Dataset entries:
*** Block opens ***

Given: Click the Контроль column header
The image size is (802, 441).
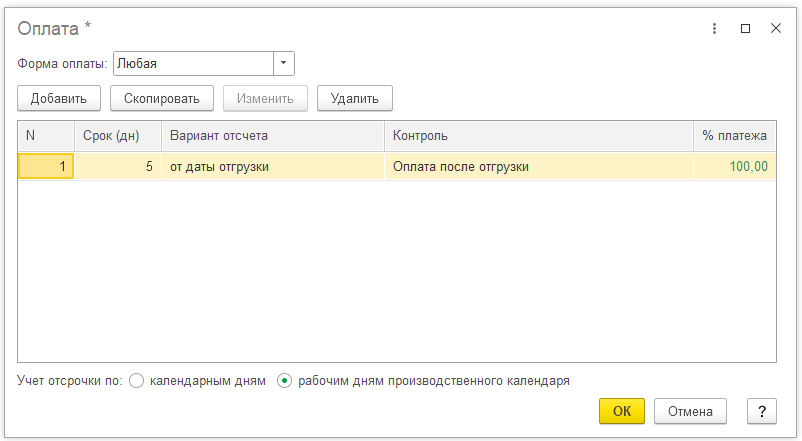Looking at the screenshot, I should (539, 136).
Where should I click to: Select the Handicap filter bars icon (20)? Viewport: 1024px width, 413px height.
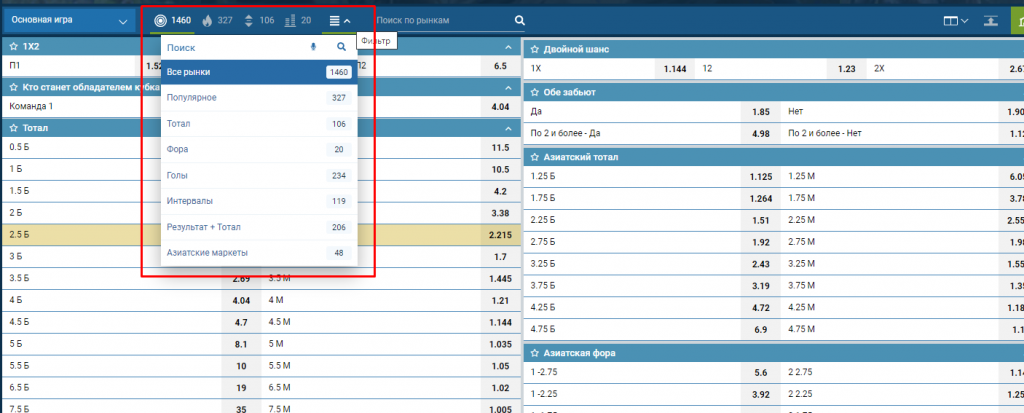pos(290,20)
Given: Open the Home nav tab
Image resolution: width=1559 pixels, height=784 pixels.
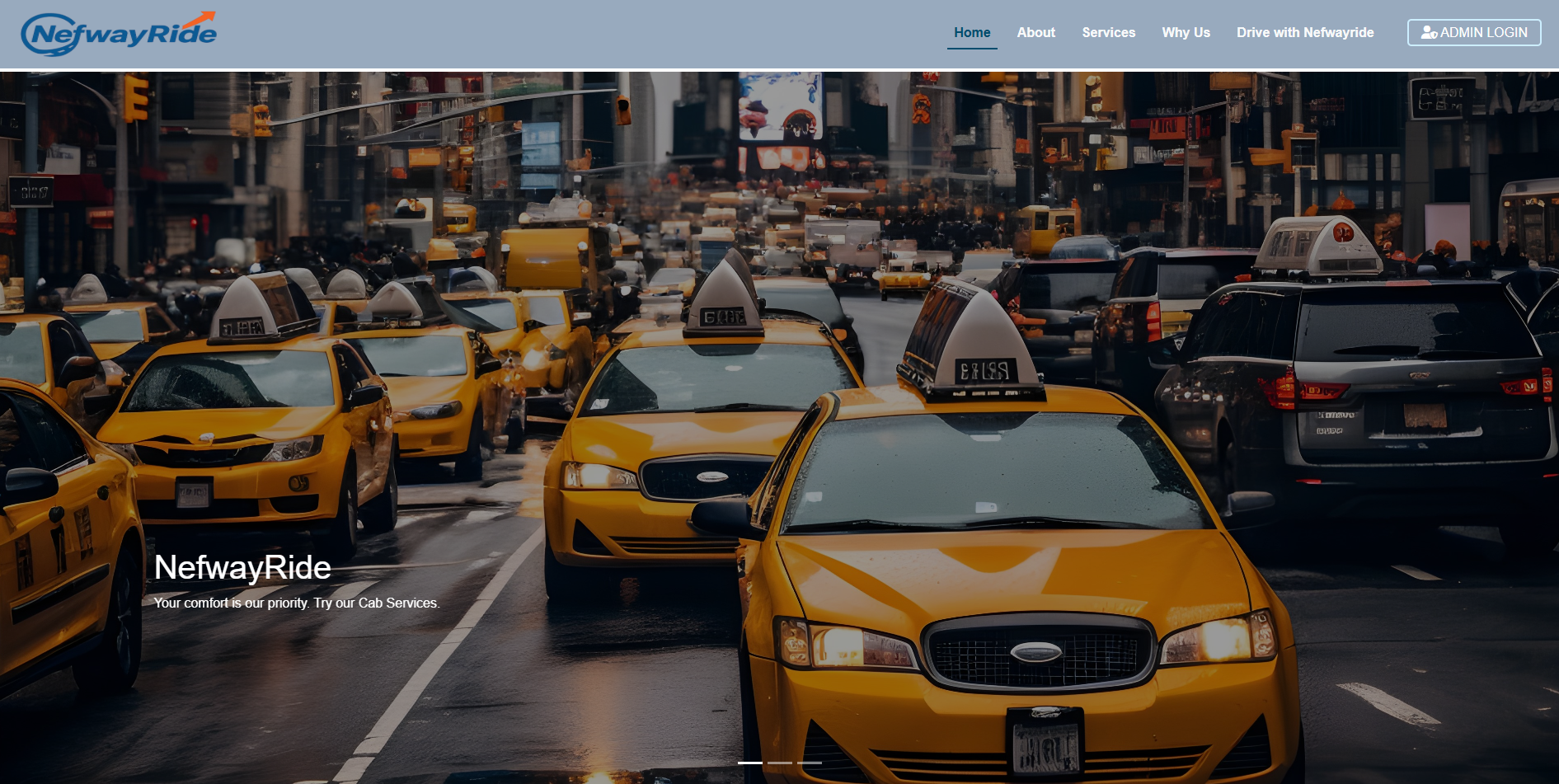Looking at the screenshot, I should 972,33.
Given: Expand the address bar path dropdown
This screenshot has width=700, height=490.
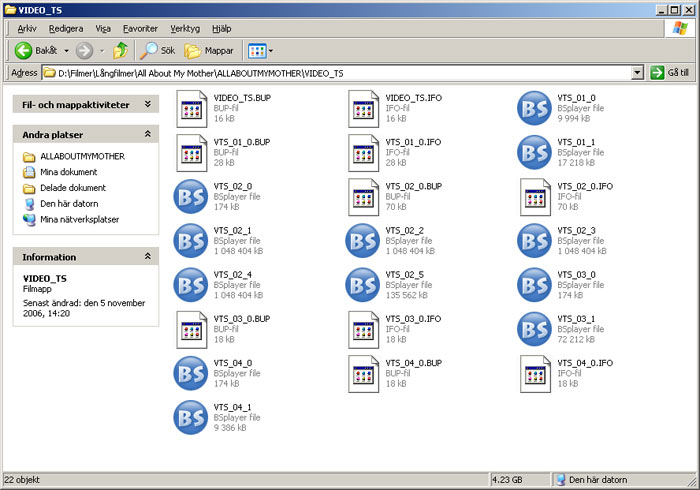Looking at the screenshot, I should (637, 73).
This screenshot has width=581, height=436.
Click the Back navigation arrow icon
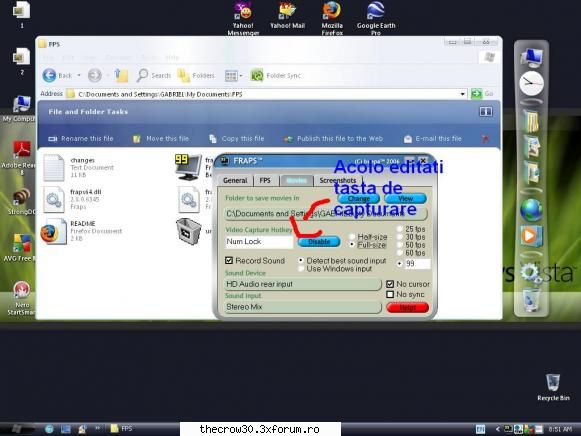coord(49,75)
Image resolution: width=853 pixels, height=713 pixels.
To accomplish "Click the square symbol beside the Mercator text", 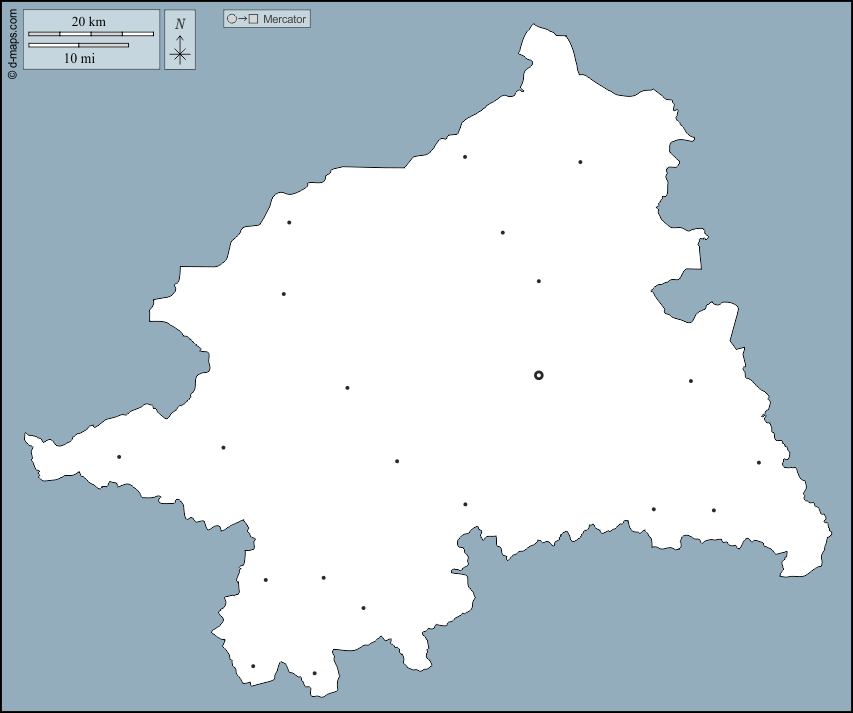I will point(254,19).
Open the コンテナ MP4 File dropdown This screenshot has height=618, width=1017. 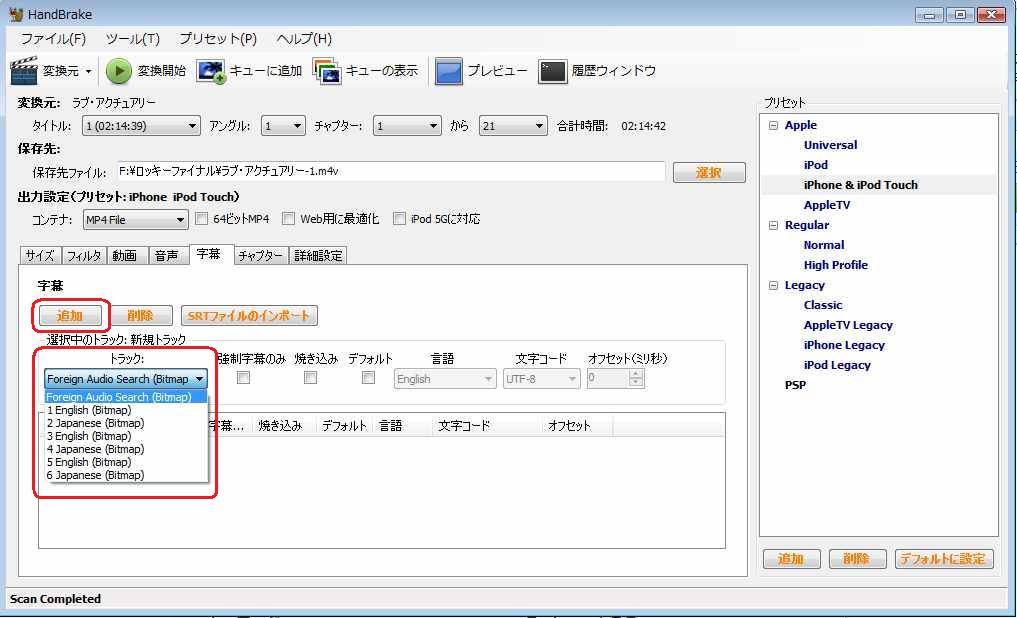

*** Block closes ***

EXERCISE AIM: When a line in the data contains the string "Given", copy that line.

EXPECTED ANSWER:
Given: Click the Контроль column header
Given: Open the Home nav tab
Given: Expand the address bar path dropdown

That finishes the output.